I disagree - my daughter is at this age now and I’ve reviewed the materials they cover. My mother was also a junior high history teacher for about fourty years, so I saw a lot of history textbooks. So while a datapoint of one, especially after reading books like “lies my teachers told me”, I’m pretty well convinced my data is not an outlier
Communism killed the same number, even more than the Nazis, and yet communism is openly embraced in our society. If causes of mass death should be a concern, why aren't we concerned about communism, especially since the father-in-law of our president is a card carrying communist?

https://en.wikipedia.org/wiki/Mass_killings_under_communist_...

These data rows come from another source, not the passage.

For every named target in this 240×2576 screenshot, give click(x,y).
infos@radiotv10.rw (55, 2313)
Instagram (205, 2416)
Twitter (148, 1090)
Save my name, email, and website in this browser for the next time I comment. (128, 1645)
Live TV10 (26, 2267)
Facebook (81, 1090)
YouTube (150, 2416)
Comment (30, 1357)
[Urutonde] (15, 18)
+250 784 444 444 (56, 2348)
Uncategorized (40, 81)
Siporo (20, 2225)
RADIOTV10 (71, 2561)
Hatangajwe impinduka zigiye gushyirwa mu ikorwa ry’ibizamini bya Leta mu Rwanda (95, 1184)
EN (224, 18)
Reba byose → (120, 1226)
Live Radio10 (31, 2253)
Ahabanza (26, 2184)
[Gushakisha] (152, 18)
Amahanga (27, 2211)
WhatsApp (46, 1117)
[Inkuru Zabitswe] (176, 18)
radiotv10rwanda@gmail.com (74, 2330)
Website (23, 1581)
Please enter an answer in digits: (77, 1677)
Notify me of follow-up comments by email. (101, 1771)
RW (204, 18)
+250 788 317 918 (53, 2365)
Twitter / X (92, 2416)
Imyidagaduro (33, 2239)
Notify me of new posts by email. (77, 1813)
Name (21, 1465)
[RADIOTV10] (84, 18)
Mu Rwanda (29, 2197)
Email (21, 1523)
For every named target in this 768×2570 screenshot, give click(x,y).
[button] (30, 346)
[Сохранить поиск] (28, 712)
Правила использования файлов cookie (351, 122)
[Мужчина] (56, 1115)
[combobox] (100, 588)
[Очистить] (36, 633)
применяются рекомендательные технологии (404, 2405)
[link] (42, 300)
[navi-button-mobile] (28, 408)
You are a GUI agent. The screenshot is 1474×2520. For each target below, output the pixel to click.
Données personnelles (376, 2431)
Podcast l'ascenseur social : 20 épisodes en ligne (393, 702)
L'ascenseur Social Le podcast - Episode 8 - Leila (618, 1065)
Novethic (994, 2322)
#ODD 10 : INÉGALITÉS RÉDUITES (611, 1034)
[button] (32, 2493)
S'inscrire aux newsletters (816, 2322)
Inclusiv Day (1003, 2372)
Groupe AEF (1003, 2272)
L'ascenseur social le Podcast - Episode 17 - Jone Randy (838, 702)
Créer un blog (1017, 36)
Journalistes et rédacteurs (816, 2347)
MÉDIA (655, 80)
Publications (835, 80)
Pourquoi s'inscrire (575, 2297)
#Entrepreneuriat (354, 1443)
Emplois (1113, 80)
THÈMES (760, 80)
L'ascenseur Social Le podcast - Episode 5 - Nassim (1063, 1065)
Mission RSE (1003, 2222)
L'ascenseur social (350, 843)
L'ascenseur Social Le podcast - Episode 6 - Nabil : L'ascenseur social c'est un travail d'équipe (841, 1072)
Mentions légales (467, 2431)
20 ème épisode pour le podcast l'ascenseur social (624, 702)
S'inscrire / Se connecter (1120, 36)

> yet communism is openly embraced in our society

Which society is this?

USA. We have no problem with communist organizations such as Antifa marching openly in our streets, nor the Democrat party's open embrace of socialism (communism by another name). There is even a push to make the Democrat party explicitly communist.
I mean generally there is freedom of speech in the US, so if allowing a march is your definition of "openly embrace", then sure. But then you'd have to say society openly embraces every other March as well, including ones that are completely counterpurpose to antifa.
I see plenty of public outrage directed at the neo-nazis, but none directed at the communists, yet the communists seem an even greater threat to our country given what they've done in the 20th century. Especially if they are taking over one half of our government. At least the media is quick to point out the nazis on the right, and it is the rare oddball who actually supports them. At the very least our media and universities should give the communist threat equal time as the nazi threat.
Could we somehow target the mechanism that makes viruses airborn, and since there's no real we would want viruses to have that quality(right?), and defeat all airborn viruses for good ?
People are the mechanism. Wear a mask.
Humans have a tremendous bias towards good stories with heroes and villains. World War II is a great story, and Hitler is a memorable villain who has come to symbolize evil. A flu outbreak is just a massive tragedy without anyone to take the blame. It doesn't survive as a story.